At Workhuman® Live Online, Derek Irvine, SVP of client strategy & consulting at Workhuman, sat down with Claude Silver, chief heart officer at VaynerMedia, to discuss humanity at work. Although Claude does not come from a traditional HR background (she is a former advertising strategist and surfing instructor), she has become a thought leader in creating heart-centered, human work environments.
Below are some key takeaways from the conversation that HR and business leaders can leverage to build human-centered cultures:
Take care of your people.
Claude believes that from the minute someone sends in their resume to their last day on the job, we need to take care of our people. In fact, she doesn’t even think employees should be called employees. They are humans. When we call people humans, we value them as unique, with all of their strengths and gifts. "As humans, we have a heart, and it’s humans that operate companies," she said. Claude views her role as taking care of the whole human.
Build emotional optimism.
According to Claude, emotional optimism is about understanding the range of human emotions in all of us, every hour of every day. Yes, we need to accept our emotions, but also look to find the silver lining – the place of possibility and positivity.
Create a human-focused culture.
Claude and her team put everything into their humans, from teaching emotional intelligence to helping them strive to be better. She believes that in order to connect with VaynerMedia consumers, they need to be able to connect, in a human way, with their colleagues and fellow humans at work
Build a high-touch environment.
Having a high-touch culture is critical; humans need to be seen, to feel valued, and to know they matter. The only way to do this is to create a culture of safety and trust. After all, Claude’s motto is “trust first.” Connection is also critical in a high-touch culture, as it breeds communication and collaboration.
Thank, talk, and celebrate.
As part of the conversation, Derek outlined three ways to deepen connections at work:
• Thank. Colleagues and leaders must thank each other often and authentically for the work they do. A “thank you” says to the someone, "I see you, and I value you."
• Talk. Leaders and colleagues must continually communicate with each other. These conversations should be focused on the employee and how their work ties to the business.
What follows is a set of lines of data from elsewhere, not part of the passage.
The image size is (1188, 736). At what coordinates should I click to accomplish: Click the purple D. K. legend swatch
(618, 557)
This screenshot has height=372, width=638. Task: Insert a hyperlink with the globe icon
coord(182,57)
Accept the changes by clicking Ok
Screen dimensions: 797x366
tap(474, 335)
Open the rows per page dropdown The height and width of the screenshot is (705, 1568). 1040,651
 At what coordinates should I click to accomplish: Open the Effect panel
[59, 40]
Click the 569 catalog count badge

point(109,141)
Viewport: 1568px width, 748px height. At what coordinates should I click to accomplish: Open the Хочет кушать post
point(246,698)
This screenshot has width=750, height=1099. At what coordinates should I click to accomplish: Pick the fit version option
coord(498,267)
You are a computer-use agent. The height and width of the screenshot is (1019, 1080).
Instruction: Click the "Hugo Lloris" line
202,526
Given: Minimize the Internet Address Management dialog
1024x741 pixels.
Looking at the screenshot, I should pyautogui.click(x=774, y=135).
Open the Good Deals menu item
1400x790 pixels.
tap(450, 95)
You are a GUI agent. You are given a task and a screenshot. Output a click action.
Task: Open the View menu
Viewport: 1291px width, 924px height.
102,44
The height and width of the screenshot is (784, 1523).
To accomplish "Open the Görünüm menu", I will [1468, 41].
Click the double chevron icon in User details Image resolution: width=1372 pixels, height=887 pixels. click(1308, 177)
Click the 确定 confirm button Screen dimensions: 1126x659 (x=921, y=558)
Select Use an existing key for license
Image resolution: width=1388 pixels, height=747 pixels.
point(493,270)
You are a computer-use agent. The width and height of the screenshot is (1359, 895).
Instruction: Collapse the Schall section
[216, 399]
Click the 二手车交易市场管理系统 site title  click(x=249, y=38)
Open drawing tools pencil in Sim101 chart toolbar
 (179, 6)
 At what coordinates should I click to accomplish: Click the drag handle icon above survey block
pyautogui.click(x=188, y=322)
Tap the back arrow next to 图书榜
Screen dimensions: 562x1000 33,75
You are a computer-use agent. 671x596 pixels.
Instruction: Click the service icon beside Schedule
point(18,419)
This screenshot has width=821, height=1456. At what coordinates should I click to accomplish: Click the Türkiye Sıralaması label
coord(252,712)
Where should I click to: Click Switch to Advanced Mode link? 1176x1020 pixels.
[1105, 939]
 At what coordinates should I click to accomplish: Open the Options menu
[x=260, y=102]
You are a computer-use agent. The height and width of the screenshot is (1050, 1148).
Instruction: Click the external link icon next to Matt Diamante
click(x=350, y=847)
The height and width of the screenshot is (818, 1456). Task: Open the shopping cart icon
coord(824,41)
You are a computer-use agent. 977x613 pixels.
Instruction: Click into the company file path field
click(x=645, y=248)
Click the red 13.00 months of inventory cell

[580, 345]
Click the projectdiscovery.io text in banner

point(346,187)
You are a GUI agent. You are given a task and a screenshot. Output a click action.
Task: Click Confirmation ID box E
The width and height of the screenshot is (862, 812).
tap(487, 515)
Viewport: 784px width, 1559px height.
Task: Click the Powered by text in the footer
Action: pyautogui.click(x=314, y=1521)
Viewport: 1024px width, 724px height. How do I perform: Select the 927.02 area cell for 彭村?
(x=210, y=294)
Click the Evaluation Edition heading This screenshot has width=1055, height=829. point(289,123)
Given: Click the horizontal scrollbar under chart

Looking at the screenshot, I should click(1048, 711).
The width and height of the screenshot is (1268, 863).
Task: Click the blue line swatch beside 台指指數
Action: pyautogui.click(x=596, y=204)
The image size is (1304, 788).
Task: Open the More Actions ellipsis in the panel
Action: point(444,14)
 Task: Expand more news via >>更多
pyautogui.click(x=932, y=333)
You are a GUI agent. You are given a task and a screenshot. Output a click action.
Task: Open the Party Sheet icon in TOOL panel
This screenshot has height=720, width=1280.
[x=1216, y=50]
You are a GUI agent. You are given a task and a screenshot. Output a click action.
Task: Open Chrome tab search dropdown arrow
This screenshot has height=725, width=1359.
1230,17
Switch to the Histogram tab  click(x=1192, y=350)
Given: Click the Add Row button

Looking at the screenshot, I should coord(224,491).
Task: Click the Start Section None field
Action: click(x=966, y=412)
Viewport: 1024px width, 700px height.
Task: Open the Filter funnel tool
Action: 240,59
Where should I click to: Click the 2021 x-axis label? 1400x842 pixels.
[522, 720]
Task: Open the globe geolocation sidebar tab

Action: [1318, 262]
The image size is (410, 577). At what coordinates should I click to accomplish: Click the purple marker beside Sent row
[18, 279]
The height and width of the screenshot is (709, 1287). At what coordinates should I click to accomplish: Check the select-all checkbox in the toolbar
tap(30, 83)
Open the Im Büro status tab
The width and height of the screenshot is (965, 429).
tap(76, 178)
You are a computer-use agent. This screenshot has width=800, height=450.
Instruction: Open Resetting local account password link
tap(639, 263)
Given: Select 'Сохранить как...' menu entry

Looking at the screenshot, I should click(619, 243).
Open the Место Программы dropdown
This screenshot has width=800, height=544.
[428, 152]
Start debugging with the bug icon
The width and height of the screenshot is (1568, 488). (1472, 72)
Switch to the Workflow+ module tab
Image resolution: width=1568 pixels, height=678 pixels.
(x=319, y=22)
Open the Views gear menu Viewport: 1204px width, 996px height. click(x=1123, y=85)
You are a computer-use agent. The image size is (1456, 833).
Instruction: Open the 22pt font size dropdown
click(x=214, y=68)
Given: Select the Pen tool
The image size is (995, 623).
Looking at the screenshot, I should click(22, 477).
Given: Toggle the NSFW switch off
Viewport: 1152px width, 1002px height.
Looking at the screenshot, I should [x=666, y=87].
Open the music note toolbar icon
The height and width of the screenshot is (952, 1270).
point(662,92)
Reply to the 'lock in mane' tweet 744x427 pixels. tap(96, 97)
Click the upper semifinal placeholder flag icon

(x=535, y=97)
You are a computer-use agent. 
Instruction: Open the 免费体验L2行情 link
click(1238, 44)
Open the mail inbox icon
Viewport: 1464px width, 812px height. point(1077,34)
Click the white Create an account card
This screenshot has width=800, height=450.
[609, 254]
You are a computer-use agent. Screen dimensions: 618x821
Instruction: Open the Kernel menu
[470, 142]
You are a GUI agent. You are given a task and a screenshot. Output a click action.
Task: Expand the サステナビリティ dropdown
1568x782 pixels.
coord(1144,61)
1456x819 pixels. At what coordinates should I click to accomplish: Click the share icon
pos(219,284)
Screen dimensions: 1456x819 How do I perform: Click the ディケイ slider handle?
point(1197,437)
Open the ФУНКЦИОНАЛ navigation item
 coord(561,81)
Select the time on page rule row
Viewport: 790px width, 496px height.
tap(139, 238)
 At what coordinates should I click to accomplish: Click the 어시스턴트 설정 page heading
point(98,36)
• Celebrate. Teams must celebrate together often – that includes birthdays, graduations, and other life events. We need to celebrate our shared humanity at work.
Hire for skillset and culture addition, not culture fit.
As the workplace becomes more diverse, Claude no longer hires for culture fit because it results in the same ideals and values, with minimal diversity of thought. She hires for skillset first and then for culture addition. She looks for people who have similar, but not identical, values. She’s looking for people who will support diversity of thought and drive innovation. In that way, the culture can support different “textures and fabrics” of ideas and creativity.
Claude sees herself as an empathetic vessel for the humans at VaynerMedia. Her role is to turn her humans into heroes, so they can go and create other heroes. It’s when we can feel the collective energy of our colleagues that new ideas emerge. "The collective energy,” explained Claude, “is driven by leading with our hearts."